__Exercise prompt__. Copy all of the material below word for word, leaving out the pictures.
>> START
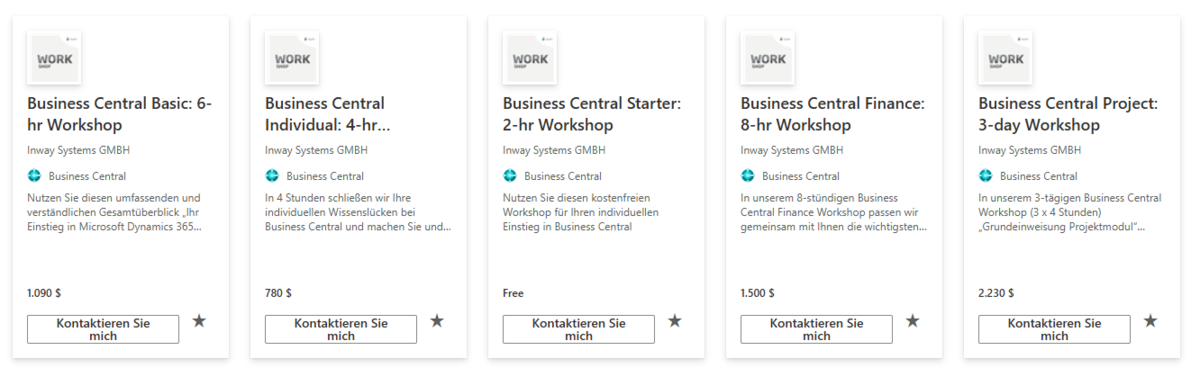Click Kontaktieren Sie mich for Individual workshop

tap(341, 329)
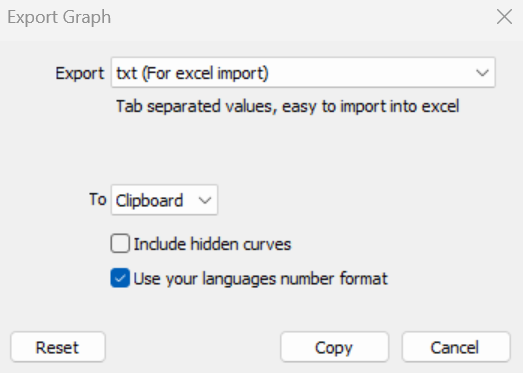Open the Export format dropdown
Screen dimensions: 523x373
point(303,73)
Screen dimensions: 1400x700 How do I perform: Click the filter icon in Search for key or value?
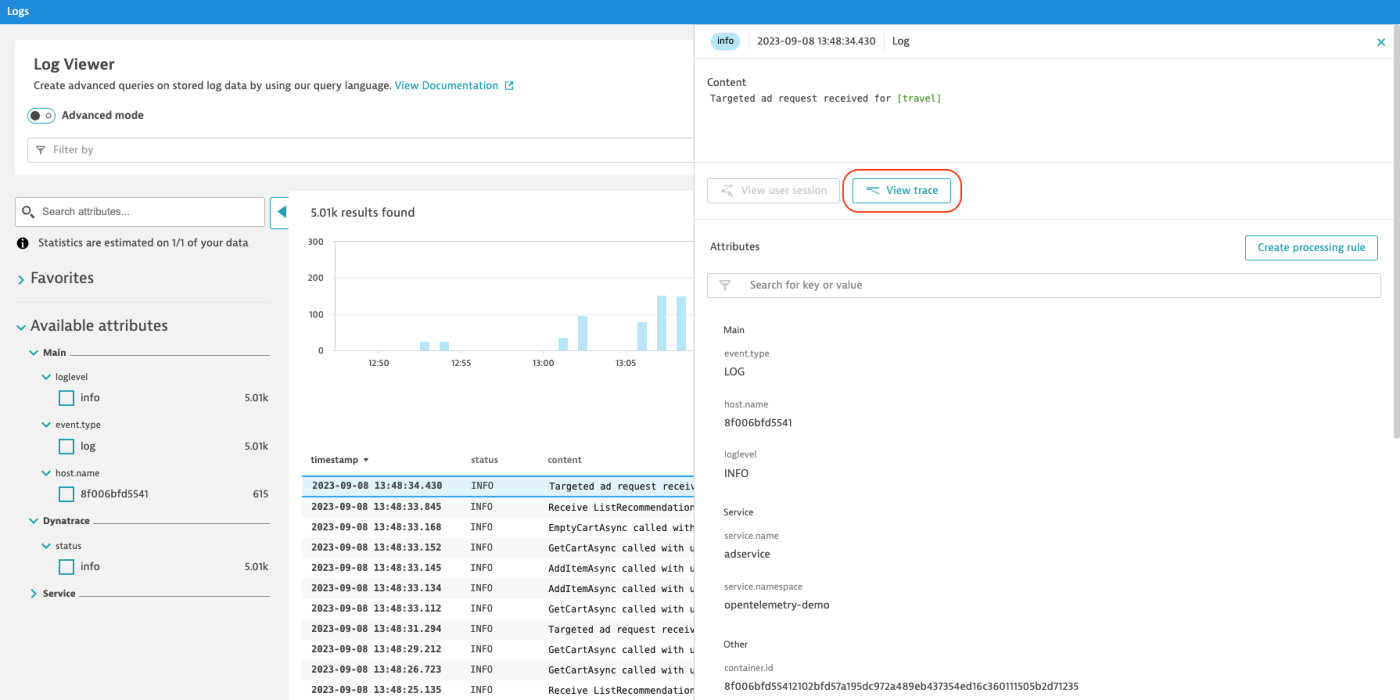724,285
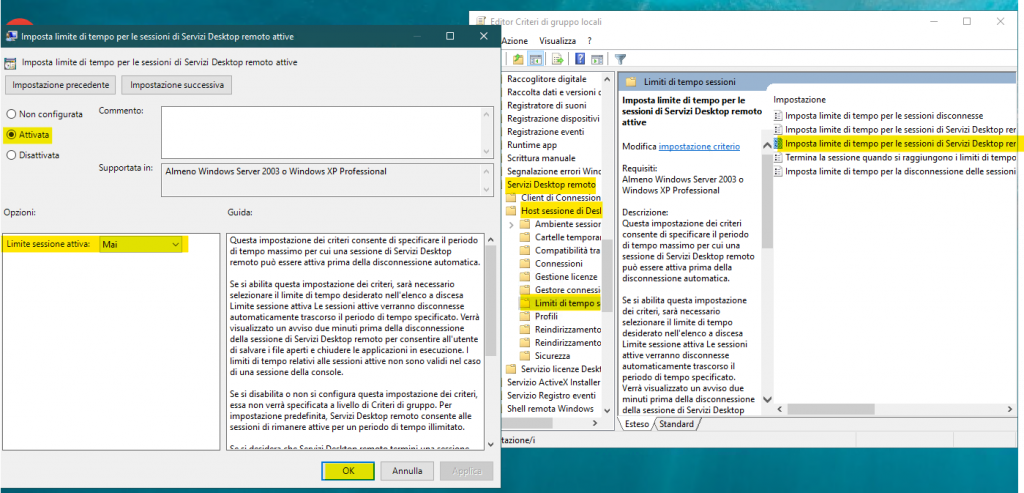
>> END
__The answer__.
Click Kontaktieren Sie mich for Individual workshop

tap(341, 329)
Open the Export format dropdown
Screen dimensions: 523x373
point(303,73)
Screen dimensions: 1400x700 How do I perform: Click the filter icon in Search for key or value?
724,285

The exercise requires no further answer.